* Given entries *
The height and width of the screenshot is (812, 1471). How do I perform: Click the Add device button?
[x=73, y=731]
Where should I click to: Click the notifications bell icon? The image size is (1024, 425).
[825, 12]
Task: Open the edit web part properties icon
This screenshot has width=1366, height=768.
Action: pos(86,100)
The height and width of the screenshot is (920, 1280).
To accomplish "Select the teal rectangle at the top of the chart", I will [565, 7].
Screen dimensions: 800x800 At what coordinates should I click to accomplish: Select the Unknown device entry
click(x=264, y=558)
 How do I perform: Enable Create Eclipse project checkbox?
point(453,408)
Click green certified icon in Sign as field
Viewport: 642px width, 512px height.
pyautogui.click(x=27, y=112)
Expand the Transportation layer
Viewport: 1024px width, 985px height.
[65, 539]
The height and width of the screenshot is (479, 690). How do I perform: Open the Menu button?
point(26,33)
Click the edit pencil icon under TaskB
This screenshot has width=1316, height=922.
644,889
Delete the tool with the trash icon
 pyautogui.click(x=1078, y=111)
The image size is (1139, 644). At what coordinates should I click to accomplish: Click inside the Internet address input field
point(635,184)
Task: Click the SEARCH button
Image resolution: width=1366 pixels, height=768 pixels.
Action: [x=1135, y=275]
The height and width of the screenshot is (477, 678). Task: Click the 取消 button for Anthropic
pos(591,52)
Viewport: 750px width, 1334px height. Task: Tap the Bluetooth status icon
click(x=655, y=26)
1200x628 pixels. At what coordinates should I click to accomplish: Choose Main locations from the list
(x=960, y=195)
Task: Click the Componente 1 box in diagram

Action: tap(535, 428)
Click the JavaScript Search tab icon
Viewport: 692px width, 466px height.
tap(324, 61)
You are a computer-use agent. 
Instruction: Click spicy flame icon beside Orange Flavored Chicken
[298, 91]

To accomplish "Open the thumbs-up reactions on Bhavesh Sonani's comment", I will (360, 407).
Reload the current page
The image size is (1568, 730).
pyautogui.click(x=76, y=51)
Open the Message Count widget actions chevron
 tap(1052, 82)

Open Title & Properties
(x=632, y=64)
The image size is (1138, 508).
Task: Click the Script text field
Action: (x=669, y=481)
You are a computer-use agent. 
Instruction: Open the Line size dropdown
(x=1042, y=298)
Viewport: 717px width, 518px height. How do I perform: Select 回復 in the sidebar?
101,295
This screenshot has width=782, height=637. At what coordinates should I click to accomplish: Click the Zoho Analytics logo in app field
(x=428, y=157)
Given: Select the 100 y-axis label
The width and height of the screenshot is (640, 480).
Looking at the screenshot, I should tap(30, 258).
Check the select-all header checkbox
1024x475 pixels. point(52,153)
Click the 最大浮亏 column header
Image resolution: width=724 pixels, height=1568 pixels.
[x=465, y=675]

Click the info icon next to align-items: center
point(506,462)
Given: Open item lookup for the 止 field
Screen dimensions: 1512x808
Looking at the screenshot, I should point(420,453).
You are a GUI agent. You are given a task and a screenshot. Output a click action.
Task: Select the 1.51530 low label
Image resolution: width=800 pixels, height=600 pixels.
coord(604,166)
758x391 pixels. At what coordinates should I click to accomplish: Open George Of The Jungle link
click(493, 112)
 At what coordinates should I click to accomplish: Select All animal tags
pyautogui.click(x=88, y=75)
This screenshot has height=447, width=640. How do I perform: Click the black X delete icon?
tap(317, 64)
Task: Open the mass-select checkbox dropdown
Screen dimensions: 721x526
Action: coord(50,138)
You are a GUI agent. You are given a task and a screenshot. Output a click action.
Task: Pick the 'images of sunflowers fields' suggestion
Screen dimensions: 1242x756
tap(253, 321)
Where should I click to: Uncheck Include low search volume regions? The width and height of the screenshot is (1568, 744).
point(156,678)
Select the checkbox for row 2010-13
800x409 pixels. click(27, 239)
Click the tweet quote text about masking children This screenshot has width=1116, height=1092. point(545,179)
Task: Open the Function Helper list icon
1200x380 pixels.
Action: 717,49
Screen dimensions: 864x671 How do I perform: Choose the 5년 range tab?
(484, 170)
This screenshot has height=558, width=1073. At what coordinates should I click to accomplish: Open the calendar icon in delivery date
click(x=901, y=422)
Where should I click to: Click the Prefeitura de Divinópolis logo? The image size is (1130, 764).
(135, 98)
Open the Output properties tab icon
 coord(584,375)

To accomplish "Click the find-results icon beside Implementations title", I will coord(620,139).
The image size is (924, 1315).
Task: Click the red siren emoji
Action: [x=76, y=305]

* Aim of the exercise *
Repeat exactly, please, each line from the beginning of the data through the line with "The height and width of the screenshot is (920, 1280)." in it, and only those lines.

* Response to the exercise *
The height and width of the screenshot is (812, 1471). How do I perform: Click the Add device button?
[x=73, y=731]
Where should I click to: Click the notifications bell icon? The image size is (1024, 425).
[825, 12]
Task: Open the edit web part properties icon
This screenshot has width=1366, height=768.
Action: pos(86,100)
The height and width of the screenshot is (920, 1280).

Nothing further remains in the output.